| Stored items |
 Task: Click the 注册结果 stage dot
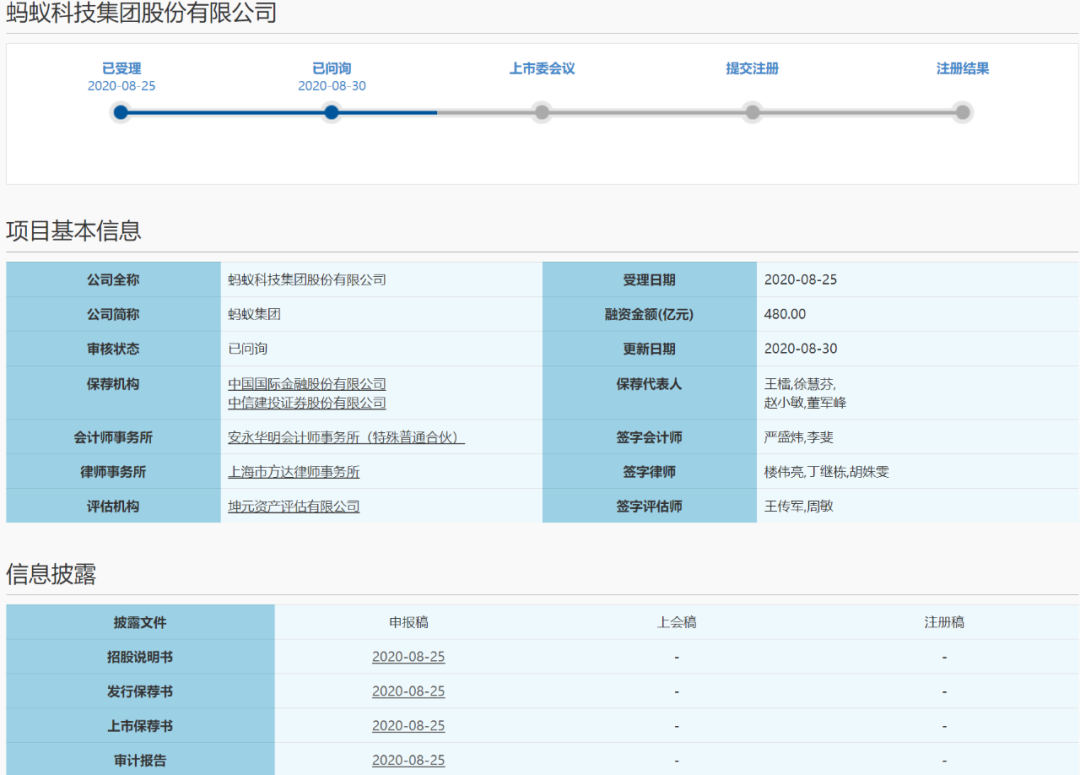[962, 112]
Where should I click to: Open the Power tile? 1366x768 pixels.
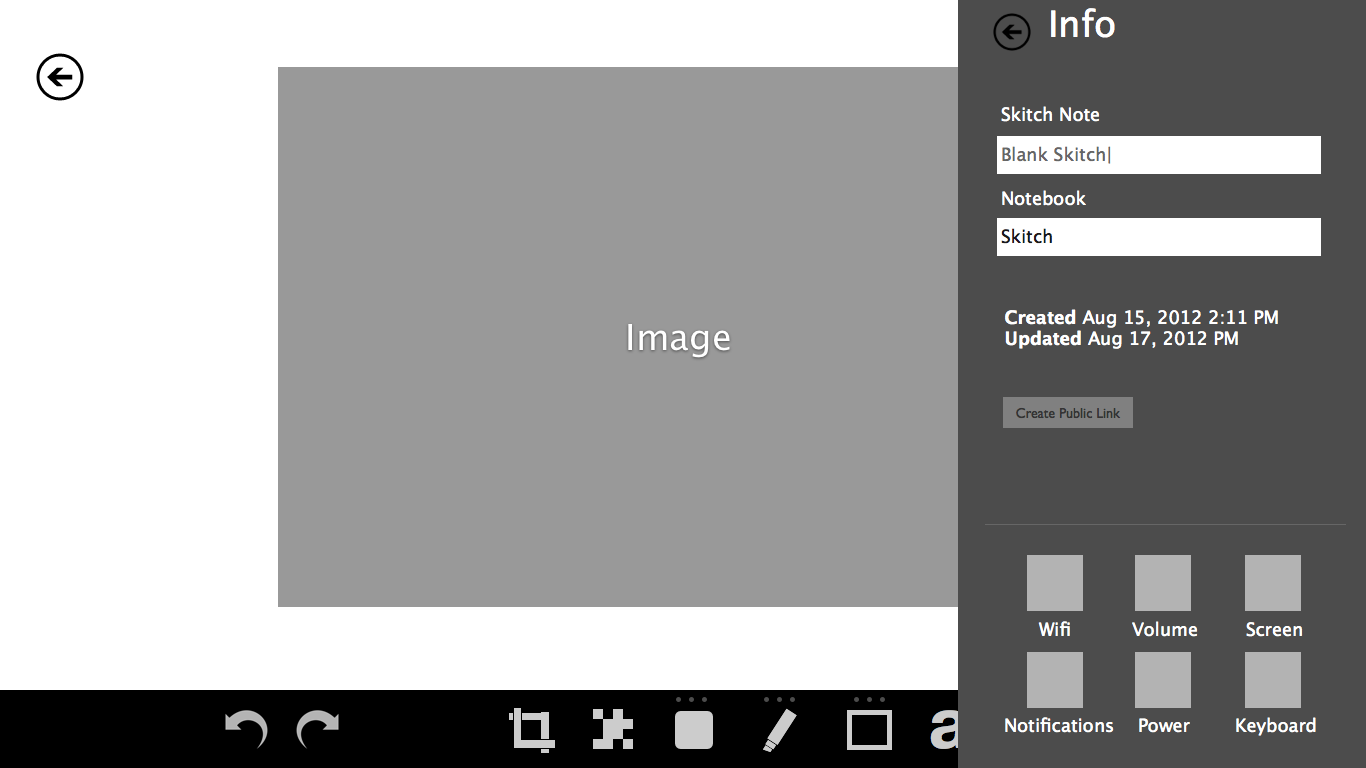(x=1163, y=680)
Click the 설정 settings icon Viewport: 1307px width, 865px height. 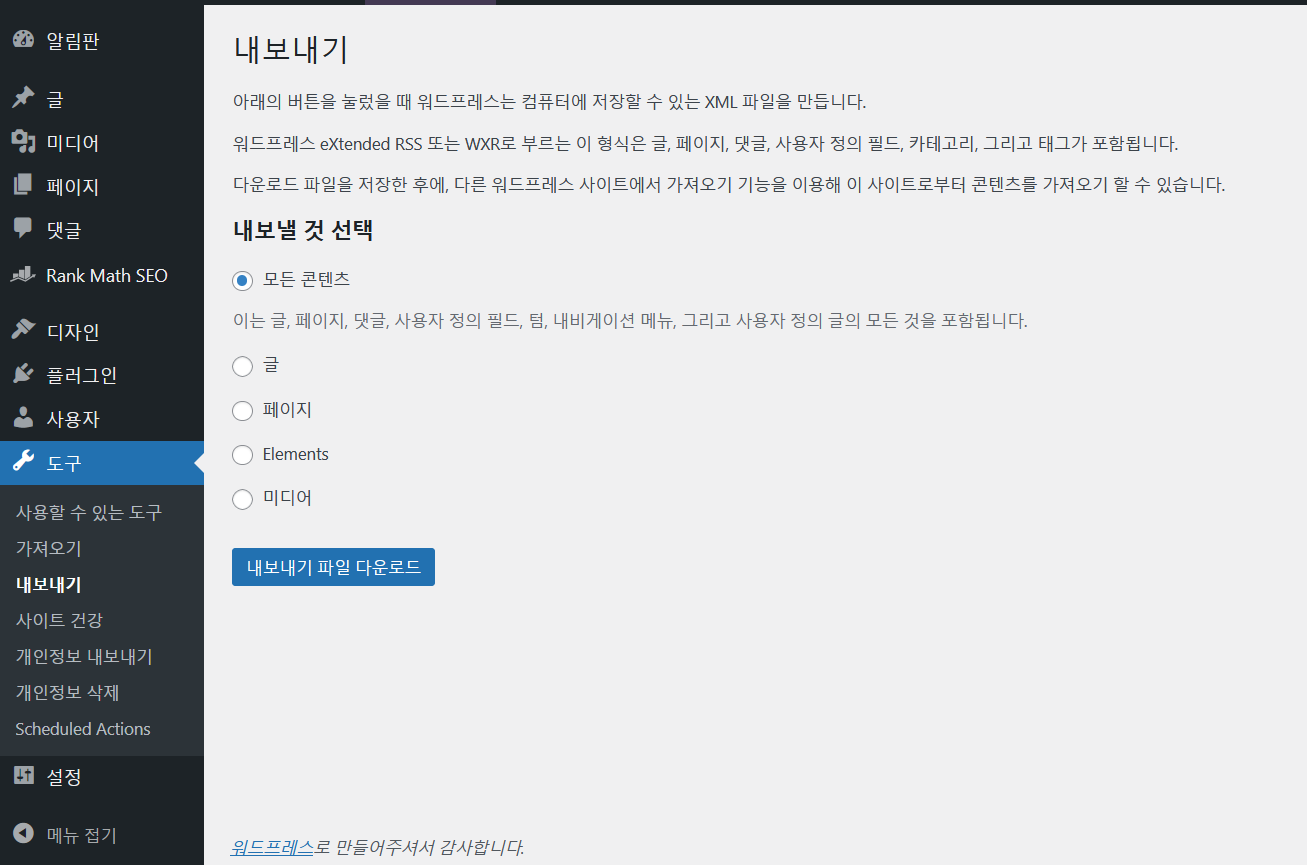click(x=22, y=775)
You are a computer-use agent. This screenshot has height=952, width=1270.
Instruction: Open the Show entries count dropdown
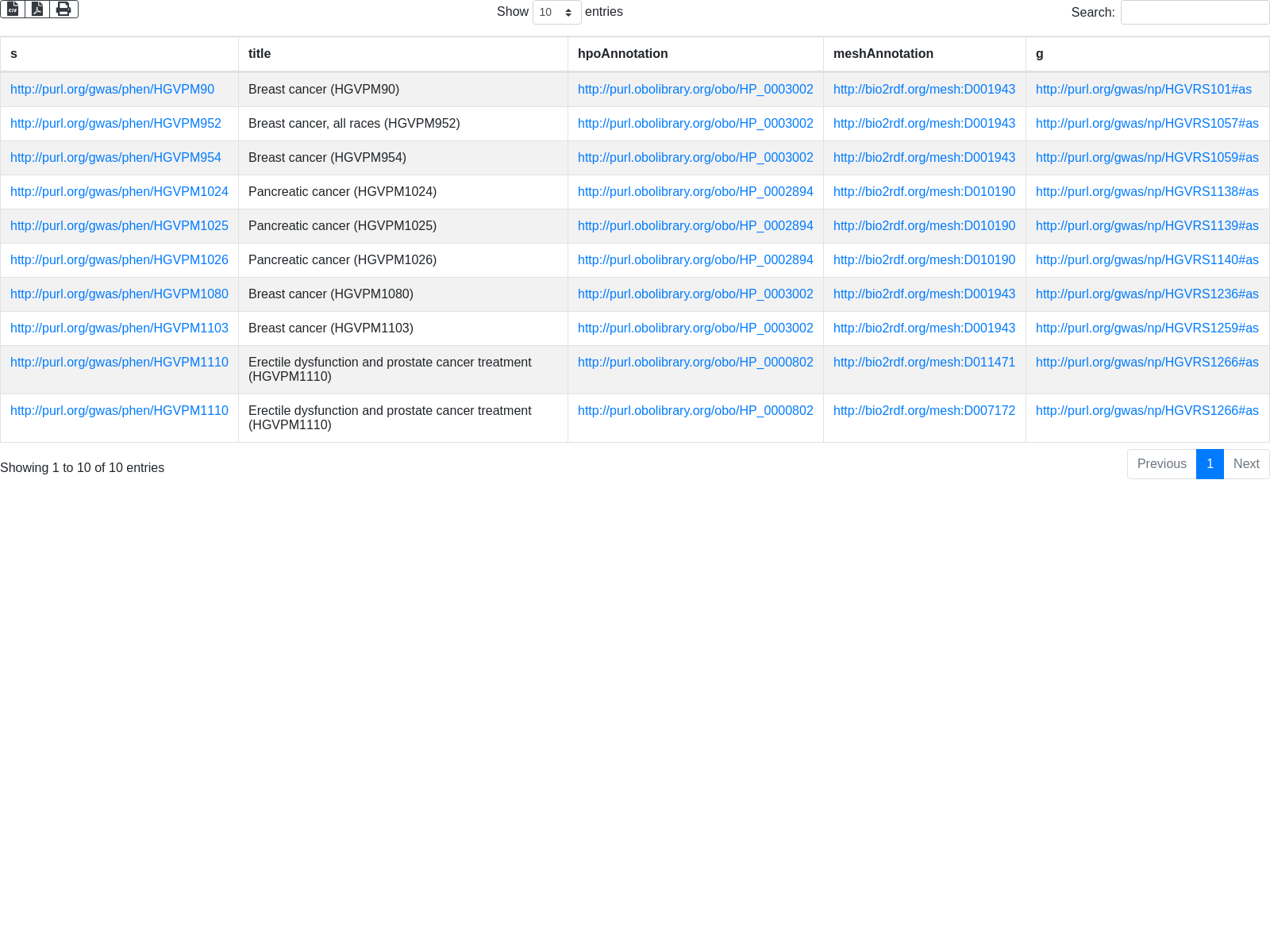coord(556,13)
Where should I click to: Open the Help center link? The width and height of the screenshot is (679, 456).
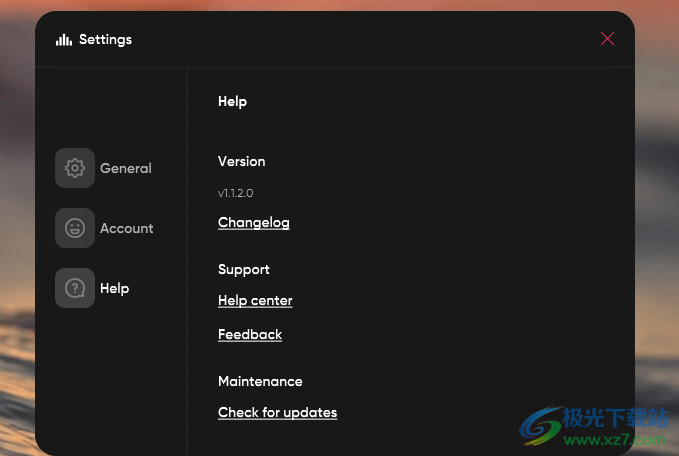(x=255, y=300)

| Activity |
Skipping any pictures, copy the line that holds "Where should I click to: Open the Help" and each line after it through the last line of the records, unchanged, and no other lines.

| Response below |
Where should I click to: Open the Help center link? The width and height of the screenshot is (679, 456).
(x=255, y=300)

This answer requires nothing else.